- [Activity]:
Going through the data, count each line that has the word "resolution". Reply with the total and nothing more.

───── Record extracts

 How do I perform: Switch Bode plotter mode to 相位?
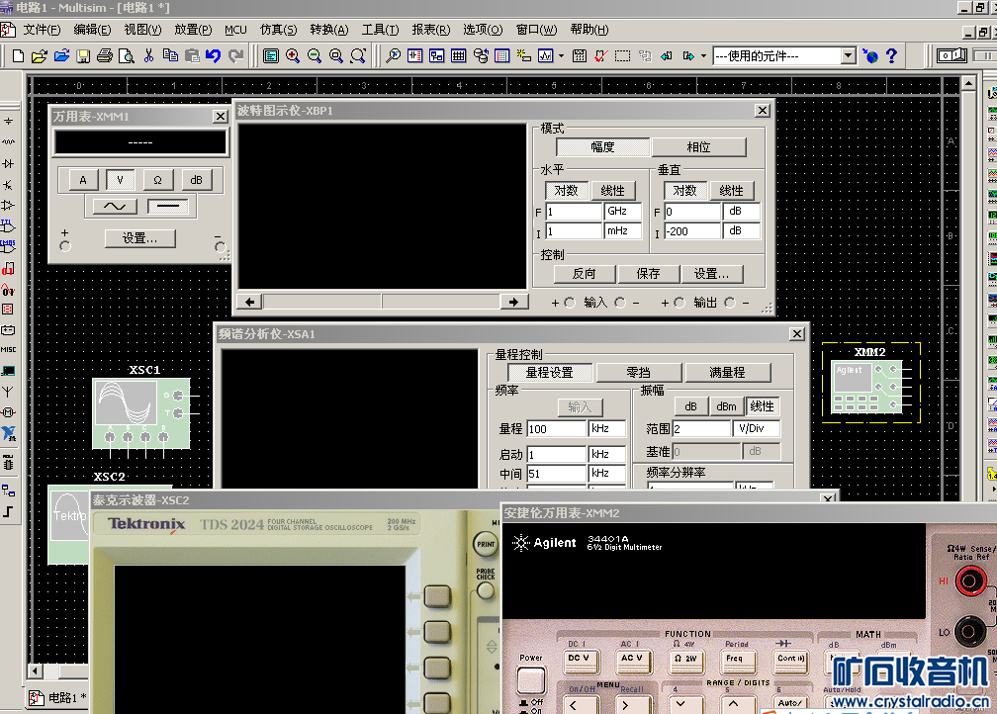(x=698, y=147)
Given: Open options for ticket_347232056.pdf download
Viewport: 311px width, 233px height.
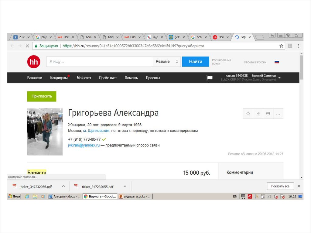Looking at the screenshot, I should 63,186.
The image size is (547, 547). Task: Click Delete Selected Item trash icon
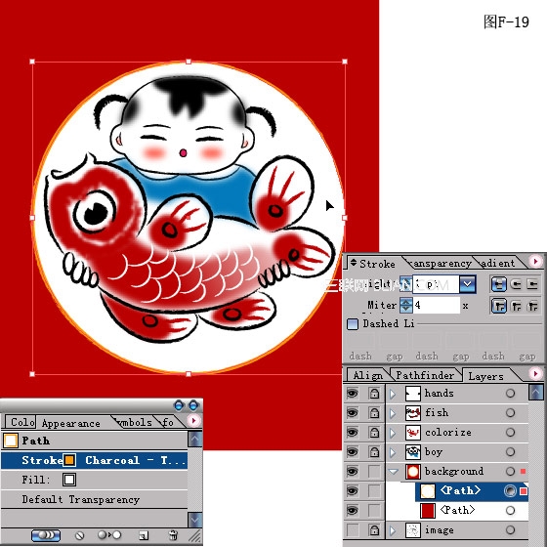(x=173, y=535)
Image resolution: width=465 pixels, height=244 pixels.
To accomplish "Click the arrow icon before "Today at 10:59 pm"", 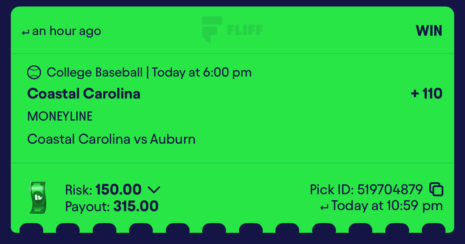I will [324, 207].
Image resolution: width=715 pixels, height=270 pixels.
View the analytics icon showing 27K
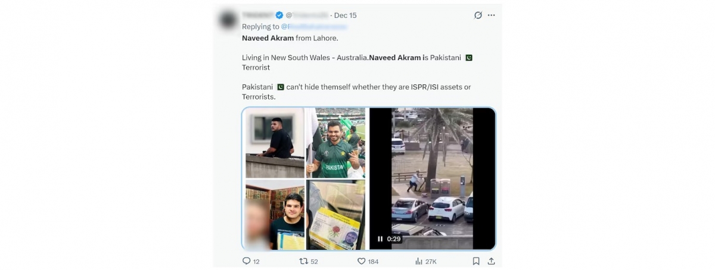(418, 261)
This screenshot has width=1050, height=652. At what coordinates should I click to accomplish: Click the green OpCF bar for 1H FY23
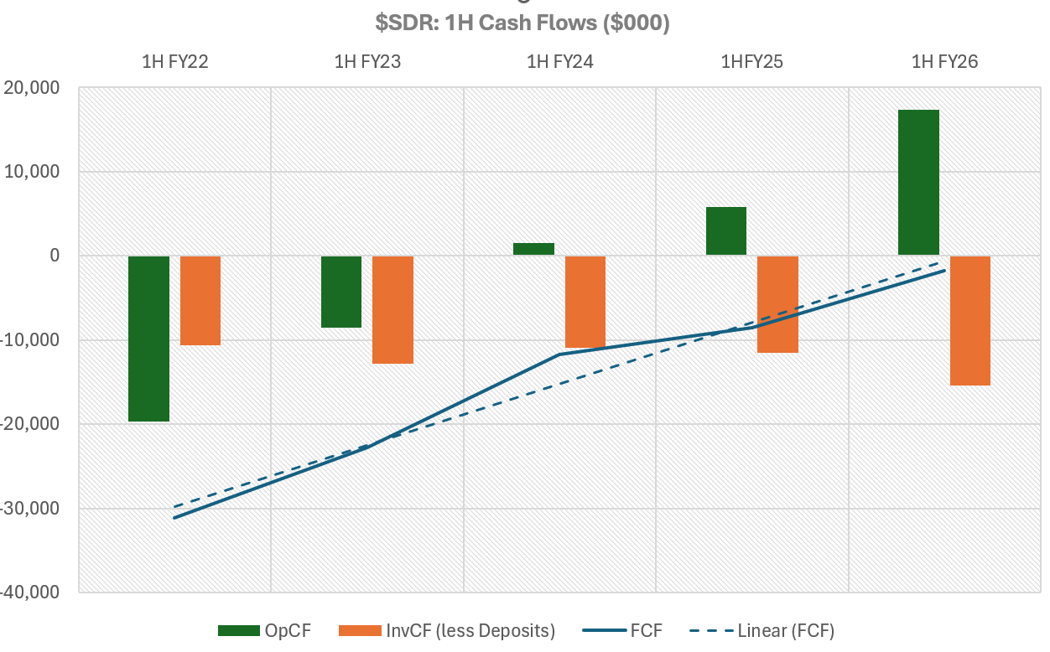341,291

──────────

- [Response to the exercise]:
2